▶ **Exercise**:
Every line in the data below that holds "will" should be found and copied.

▶ **Excerpted data**:
+-------+
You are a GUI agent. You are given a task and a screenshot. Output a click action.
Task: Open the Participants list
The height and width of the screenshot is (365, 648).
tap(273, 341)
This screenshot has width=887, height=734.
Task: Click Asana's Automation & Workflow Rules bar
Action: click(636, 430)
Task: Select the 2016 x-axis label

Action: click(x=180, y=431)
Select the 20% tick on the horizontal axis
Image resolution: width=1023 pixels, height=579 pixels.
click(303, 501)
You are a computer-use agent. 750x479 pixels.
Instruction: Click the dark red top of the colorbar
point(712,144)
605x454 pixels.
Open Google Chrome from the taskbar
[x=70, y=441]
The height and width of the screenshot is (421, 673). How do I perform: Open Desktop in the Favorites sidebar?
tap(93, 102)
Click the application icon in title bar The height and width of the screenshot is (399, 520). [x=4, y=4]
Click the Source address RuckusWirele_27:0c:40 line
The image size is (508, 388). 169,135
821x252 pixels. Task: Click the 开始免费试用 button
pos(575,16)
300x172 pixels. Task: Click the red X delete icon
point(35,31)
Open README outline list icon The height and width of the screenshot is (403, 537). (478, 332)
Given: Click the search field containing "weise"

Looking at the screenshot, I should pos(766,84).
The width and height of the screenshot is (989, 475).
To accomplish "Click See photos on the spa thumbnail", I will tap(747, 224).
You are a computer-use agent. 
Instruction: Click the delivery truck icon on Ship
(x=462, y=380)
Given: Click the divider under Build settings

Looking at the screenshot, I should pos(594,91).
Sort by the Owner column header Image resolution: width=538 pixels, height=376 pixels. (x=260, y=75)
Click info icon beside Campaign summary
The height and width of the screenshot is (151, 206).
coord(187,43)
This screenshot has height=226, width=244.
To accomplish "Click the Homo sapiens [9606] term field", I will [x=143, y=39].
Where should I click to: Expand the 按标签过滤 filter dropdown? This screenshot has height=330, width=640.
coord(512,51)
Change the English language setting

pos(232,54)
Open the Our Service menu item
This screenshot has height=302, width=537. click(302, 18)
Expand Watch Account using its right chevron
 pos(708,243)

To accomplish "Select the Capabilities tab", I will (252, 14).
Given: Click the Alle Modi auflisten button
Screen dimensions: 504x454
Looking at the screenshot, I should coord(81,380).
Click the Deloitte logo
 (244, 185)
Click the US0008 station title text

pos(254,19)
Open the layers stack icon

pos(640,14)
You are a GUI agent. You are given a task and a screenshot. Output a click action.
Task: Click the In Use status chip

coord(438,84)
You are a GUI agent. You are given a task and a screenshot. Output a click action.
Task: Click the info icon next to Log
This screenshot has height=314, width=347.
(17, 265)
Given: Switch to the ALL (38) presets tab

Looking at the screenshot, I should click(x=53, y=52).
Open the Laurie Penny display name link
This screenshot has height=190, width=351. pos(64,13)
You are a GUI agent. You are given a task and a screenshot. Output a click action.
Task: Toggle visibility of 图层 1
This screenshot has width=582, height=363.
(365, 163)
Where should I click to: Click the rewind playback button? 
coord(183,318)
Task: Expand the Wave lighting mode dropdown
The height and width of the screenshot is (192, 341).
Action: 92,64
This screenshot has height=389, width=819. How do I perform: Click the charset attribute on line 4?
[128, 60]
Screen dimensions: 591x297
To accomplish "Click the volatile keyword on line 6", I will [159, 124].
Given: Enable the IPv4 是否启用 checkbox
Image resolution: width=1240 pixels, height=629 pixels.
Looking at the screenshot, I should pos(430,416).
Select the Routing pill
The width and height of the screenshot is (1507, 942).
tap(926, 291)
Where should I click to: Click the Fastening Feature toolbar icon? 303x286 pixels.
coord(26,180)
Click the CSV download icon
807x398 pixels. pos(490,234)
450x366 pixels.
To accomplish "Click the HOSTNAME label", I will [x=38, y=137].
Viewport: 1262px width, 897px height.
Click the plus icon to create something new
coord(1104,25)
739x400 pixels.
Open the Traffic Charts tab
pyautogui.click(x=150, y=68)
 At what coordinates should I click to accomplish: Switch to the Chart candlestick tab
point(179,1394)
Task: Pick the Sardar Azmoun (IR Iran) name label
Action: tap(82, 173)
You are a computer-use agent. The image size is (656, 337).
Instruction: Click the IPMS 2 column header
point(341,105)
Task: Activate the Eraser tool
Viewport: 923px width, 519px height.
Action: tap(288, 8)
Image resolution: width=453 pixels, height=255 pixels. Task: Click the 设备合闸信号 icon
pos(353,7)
+-------+
▶ **Worked solution**:
To accomplish "Click See photos on the spa thumbnail", I will tap(747, 224).
To accomplish "Click the Homo sapiens [9606] term field", I will [x=143, y=39].
To accomplish "Select the Capabilities tab", I will (252, 14).
To accomplish "Click the volatile keyword on line 6", I will [159, 124].
To accomplish "Click the HOSTNAME label", I will [x=38, y=137].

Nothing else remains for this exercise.